**Input records:**

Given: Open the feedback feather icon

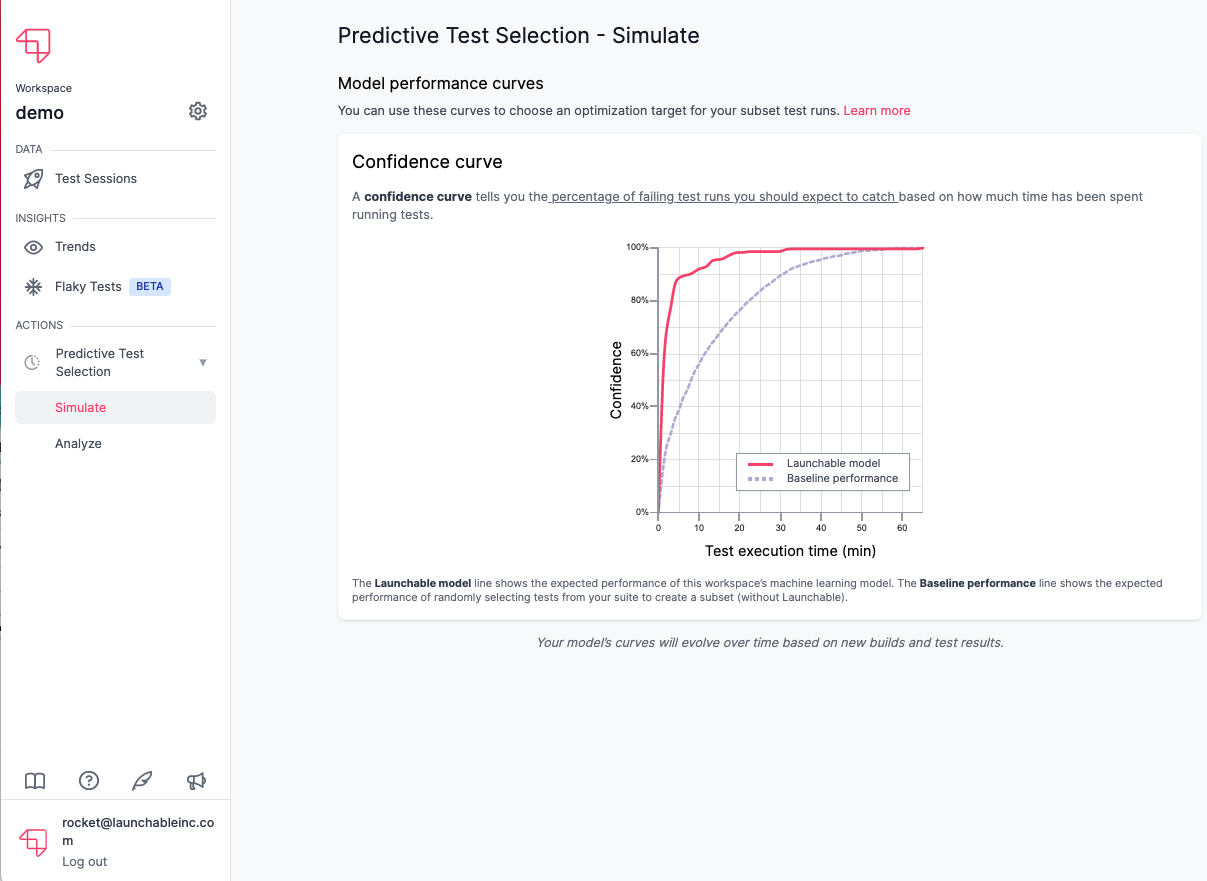Looking at the screenshot, I should [142, 780].
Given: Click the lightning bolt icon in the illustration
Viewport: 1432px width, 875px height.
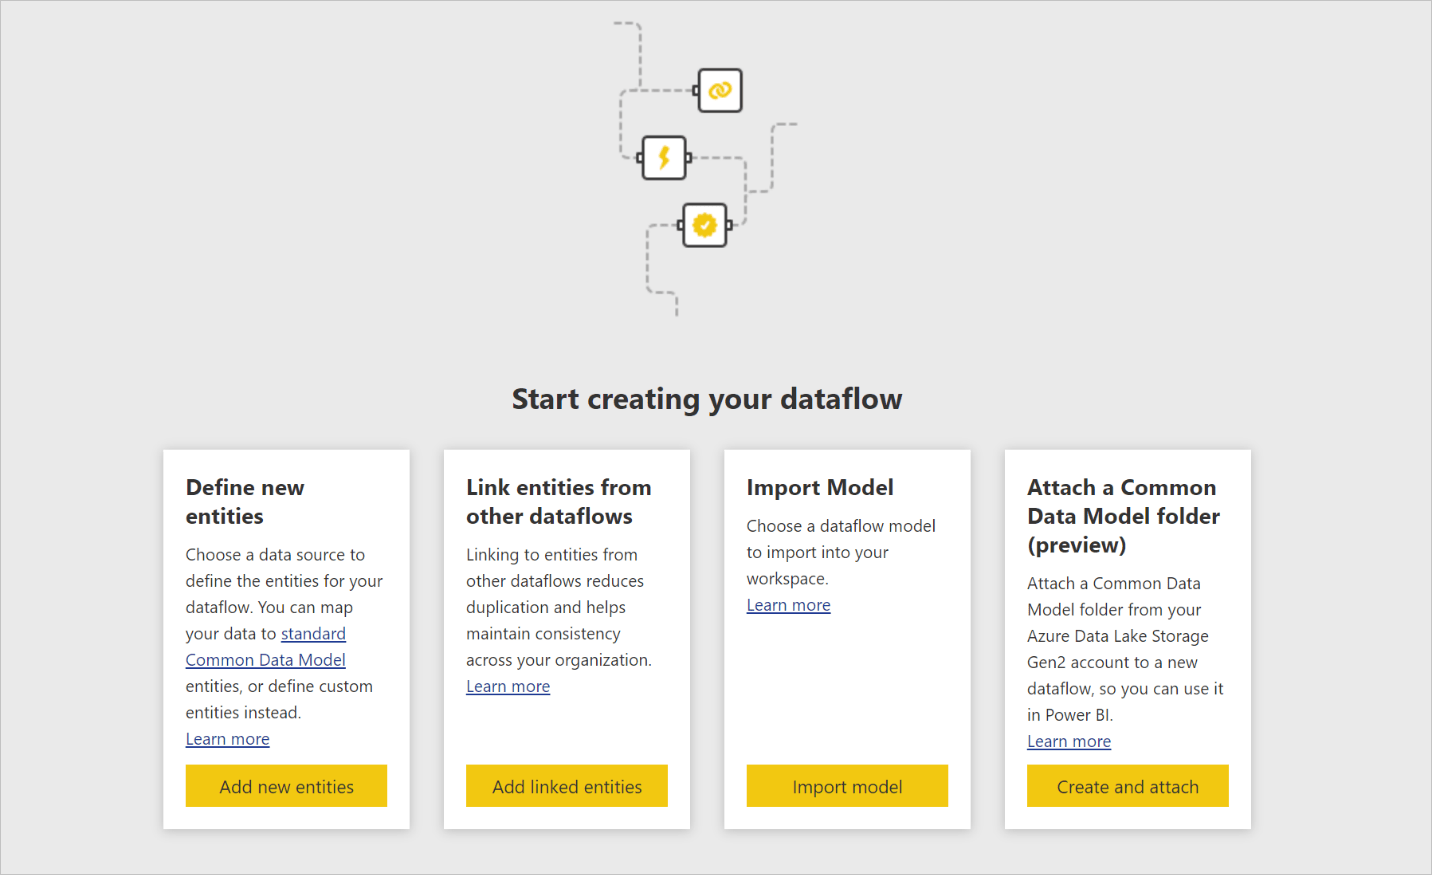Looking at the screenshot, I should [662, 157].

**Exercise prompt:** With pictures excluded, the lines running from the one containing "Given: Click the" through the last line of the records above are to be restated exactly and in full.

**Output below:**
Given: Click the lightning bolt icon in the illustration
Viewport: 1432px width, 875px height.
Looking at the screenshot, I should [662, 157].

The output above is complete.